Handguns and Torque, for you physicists....

I'll bite,

Yes they torque but I don't think it would be nearly enough to be noticeable to anybody. The 3 components you're looking for in a torque are the force exerted, the distance from the axis of rotation and the portion of force exerted on a moment arm. The force is fairly large for sure but the distance from the axis of rotation is small and the angle is small as well. I think that conceivably it could affect the path of the bullet and for most handguns it would tend raise the point of impact.
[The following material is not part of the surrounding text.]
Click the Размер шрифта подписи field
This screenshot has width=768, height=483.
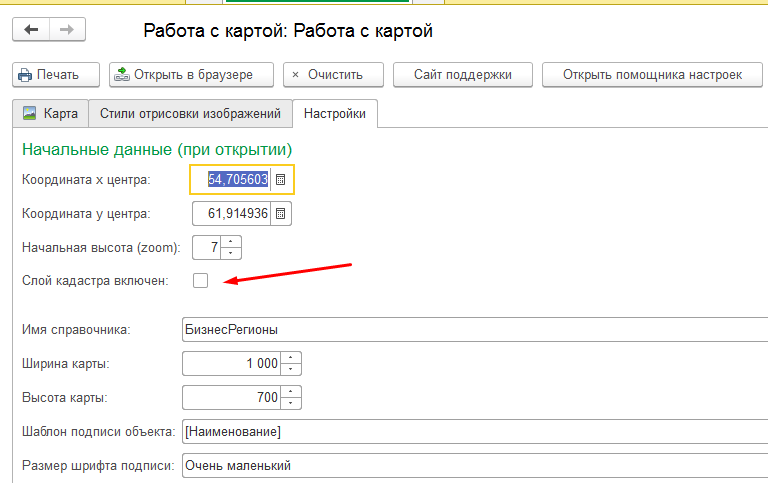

http://en.wikipedia.org/wiki/Torque#Force_at_an_angle

Not a physicist, but common sense tells me there is not enough rotating mass over a long enough period of time. The bullet is small in diameter, only rotates about 1/3 to perhaps 2.5 turns at most (depending on rifling twist and length of barrel) during its travel down the barrel, and has exited the muzzle before the much heavier (in comparison to the weight of the bullet) gun has had any chance to twist. Whatever tiny amount of torque is generated is too small to feel when shooting, or affect the bullet's point of impact.

I worked up the numbers on this once, using a 1911 with a hardball load. Any rotating mass generates torque, so yes, torque is appied to the firearm in the oppositire direction of the bullet's rotation. However, while I don't really remember the number I came up with, it was ridiculously small, like .013 joules (0.1 in/lbs) or somesuch.

I've been asked this question a number of times by folks who notice that a handgun recoils not only upward, but also to one side. Had to point out in each one of those instances that rotational tendency of the handgun under recoil is a product of our skeletal structure, not torque generated by the accelerating projectile. Some didn't believe me, so I let them shoot two of my guns and then showed them that the rifling was LH in one and RH in the other.

there is also torque from the recoil right? I'm thinking of my wrist or my shoulder as the axis of rotation?

The twist of the bullet down the barrel probably contributes negligible torque, especially compared to forces of recoil.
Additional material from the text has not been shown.